Input =>
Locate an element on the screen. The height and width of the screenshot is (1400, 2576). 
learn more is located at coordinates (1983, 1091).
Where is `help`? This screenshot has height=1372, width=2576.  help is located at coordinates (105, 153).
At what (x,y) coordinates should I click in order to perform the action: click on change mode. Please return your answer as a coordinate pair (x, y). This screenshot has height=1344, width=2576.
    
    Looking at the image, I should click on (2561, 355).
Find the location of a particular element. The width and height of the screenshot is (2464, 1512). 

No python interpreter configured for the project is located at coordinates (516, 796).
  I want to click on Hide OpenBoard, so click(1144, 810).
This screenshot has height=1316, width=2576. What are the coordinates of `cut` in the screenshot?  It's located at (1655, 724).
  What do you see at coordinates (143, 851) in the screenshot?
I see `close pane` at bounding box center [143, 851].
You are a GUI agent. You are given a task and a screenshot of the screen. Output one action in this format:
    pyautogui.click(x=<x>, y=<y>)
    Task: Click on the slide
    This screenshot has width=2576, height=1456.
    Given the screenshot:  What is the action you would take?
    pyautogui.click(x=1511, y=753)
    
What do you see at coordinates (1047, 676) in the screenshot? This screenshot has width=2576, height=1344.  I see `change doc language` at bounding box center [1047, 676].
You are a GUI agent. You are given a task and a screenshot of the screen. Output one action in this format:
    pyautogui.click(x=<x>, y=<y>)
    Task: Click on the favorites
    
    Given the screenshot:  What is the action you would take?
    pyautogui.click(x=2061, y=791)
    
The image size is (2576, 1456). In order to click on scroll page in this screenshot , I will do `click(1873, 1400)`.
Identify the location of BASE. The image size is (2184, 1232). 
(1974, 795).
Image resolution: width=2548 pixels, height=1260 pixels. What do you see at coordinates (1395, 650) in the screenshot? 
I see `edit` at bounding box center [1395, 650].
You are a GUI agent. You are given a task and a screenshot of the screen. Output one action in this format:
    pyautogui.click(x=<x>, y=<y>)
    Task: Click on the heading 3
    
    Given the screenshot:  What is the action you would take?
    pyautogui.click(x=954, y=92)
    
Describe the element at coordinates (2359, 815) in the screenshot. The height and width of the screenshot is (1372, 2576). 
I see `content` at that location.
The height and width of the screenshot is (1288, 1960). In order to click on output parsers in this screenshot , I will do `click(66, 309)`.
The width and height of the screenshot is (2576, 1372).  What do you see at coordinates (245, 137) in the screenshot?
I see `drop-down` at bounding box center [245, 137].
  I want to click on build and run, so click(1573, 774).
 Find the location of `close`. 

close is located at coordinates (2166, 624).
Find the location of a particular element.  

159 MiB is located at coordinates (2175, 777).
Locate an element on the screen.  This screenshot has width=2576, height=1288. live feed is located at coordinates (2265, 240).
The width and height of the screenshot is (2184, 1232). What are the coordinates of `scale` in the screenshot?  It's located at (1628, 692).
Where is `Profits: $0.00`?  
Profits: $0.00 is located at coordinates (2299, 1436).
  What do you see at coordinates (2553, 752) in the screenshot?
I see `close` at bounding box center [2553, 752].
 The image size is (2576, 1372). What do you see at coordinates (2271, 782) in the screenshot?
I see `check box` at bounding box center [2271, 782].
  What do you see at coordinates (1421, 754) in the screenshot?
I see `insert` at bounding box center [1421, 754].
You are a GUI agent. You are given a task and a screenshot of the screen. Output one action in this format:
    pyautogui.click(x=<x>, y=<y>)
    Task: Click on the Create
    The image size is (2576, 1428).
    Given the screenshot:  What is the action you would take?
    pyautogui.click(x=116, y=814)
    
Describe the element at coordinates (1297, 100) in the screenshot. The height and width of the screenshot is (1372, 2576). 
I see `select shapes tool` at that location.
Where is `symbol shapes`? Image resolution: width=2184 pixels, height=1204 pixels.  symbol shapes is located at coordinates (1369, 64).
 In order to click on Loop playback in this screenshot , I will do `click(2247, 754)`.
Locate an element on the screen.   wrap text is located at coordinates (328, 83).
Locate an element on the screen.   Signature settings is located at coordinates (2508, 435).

Set exercise => Turn the records above into a numbered list, leaving out any blank lines.

Complete output =>
1. Locate an element on the screen. The height and width of the screenshot is (1400, 2576). 
2. learn more is located at coordinates (1983, 1091).
3. Where is `help`? This screenshot has height=1372, width=2576.  help is located at coordinates (105, 153).
4. At what (x,y) coordinates should I click in order to perform the action: click on change mode. Please return your answer as a coordinate pair (x, y). This screenshot has height=1344, width=2576.
5.     Looking at the image, I should click on (2561, 355).
6. Find the location of a particular element. The width and height of the screenshot is (2464, 1512). 
7. No python interpreter configured for the project is located at coordinates (516, 796).
8.   I want to click on Hide OpenBoard, so click(1144, 810).
9. This screenshot has height=1316, width=2576. What are the coordinates of `cut` in the screenshot?  It's located at (1655, 724).
10.   What do you see at coordinates (143, 851) in the screenshot?
11. I see `close pane` at bounding box center [143, 851].
12. You are a GUI agent. You are given a task and a screenshot of the screen. Output one action in this format:
13.     pyautogui.click(x=<x>, y=<y>)
14.     Task: Click on the slide
15.     This screenshot has width=2576, height=1456.
16.     Given the screenshot:  What is the action you would take?
17.     pyautogui.click(x=1511, y=753)
18. What do you see at coordinates (1047, 676) in the screenshot? This screenshot has width=2576, height=1344.  I see `change doc language` at bounding box center [1047, 676].
19. You are a GUI agent. You are given a task and a screenshot of the screen. Output one action in this format:
20.     pyautogui.click(x=<x>, y=<y>)
21.     Task: Click on the favorites
22.     Given the screenshot:  What is the action you would take?
23.     pyautogui.click(x=2061, y=791)
24. The image size is (2576, 1456). In order to click on scroll page in this screenshot , I will do `click(1873, 1400)`.
25. Identify the location of BASE. The image size is (2184, 1232). 
26. (1974, 795).
27. Image resolution: width=2548 pixels, height=1260 pixels. What do you see at coordinates (1395, 650) in the screenshot? 
28. I see `edit` at bounding box center [1395, 650].
29. You are a GUI agent. You are given a task and a screenshot of the screen. Output one action in this format:
30.     pyautogui.click(x=<x>, y=<y>)
31.     Task: Click on the heading 3
32.     Given the screenshot:  What is the action you would take?
33.     pyautogui.click(x=954, y=92)
34. Describe the element at coordinates (2359, 815) in the screenshot. The height and width of the screenshot is (1372, 2576). 
35. I see `content` at that location.
36. The height and width of the screenshot is (1288, 1960). In order to click on output parsers in this screenshot , I will do `click(66, 309)`.
37. The width and height of the screenshot is (2576, 1372).  What do you see at coordinates (245, 137) in the screenshot?
38. I see `drop-down` at bounding box center [245, 137].
39.   I want to click on build and run, so click(1573, 774).
40.  Find the location of `close`. 
41. close is located at coordinates (2166, 624).
42. Find the location of a particular element.  
43. 159 MiB is located at coordinates (2175, 777).
44. Locate an element on the screen.  This screenshot has width=2576, height=1288. live feed is located at coordinates (2265, 240).
45. The width and height of the screenshot is (2184, 1232). What are the coordinates of `scale` in the screenshot?  It's located at (1628, 692).
46. Where is `Profits: $0.00`?  
47. Profits: $0.00 is located at coordinates (2299, 1436).
48.   What do you see at coordinates (2553, 752) in the screenshot?
49. I see `close` at bounding box center [2553, 752].
50.  The image size is (2576, 1372). What do you see at coordinates (2271, 782) in the screenshot?
51. I see `check box` at bounding box center [2271, 782].
52.   What do you see at coordinates (1421, 754) in the screenshot?
53. I see `insert` at bounding box center [1421, 754].
54. You are a GUI agent. You are given a task and a screenshot of the screen. Output one action in this format:
55.     pyautogui.click(x=<x>, y=<y>)
56.     Task: Click on the Create
57.     The image size is (2576, 1428).
58.     Given the screenshot:  What is the action you would take?
59.     pyautogui.click(x=116, y=814)
60. Describe the element at coordinates (1297, 100) in the screenshot. The height and width of the screenshot is (1372, 2576). 
61. I see `select shapes tool` at that location.
62. Where is `symbol shapes`? Image resolution: width=2184 pixels, height=1204 pixels.  symbol shapes is located at coordinates (1369, 64).
63.  In order to click on Loop playback in this screenshot , I will do `click(2247, 754)`.
64. Locate an element on the screen.   wrap text is located at coordinates (328, 83).
65. Locate an element on the screen.   Signature settings is located at coordinates (2508, 435).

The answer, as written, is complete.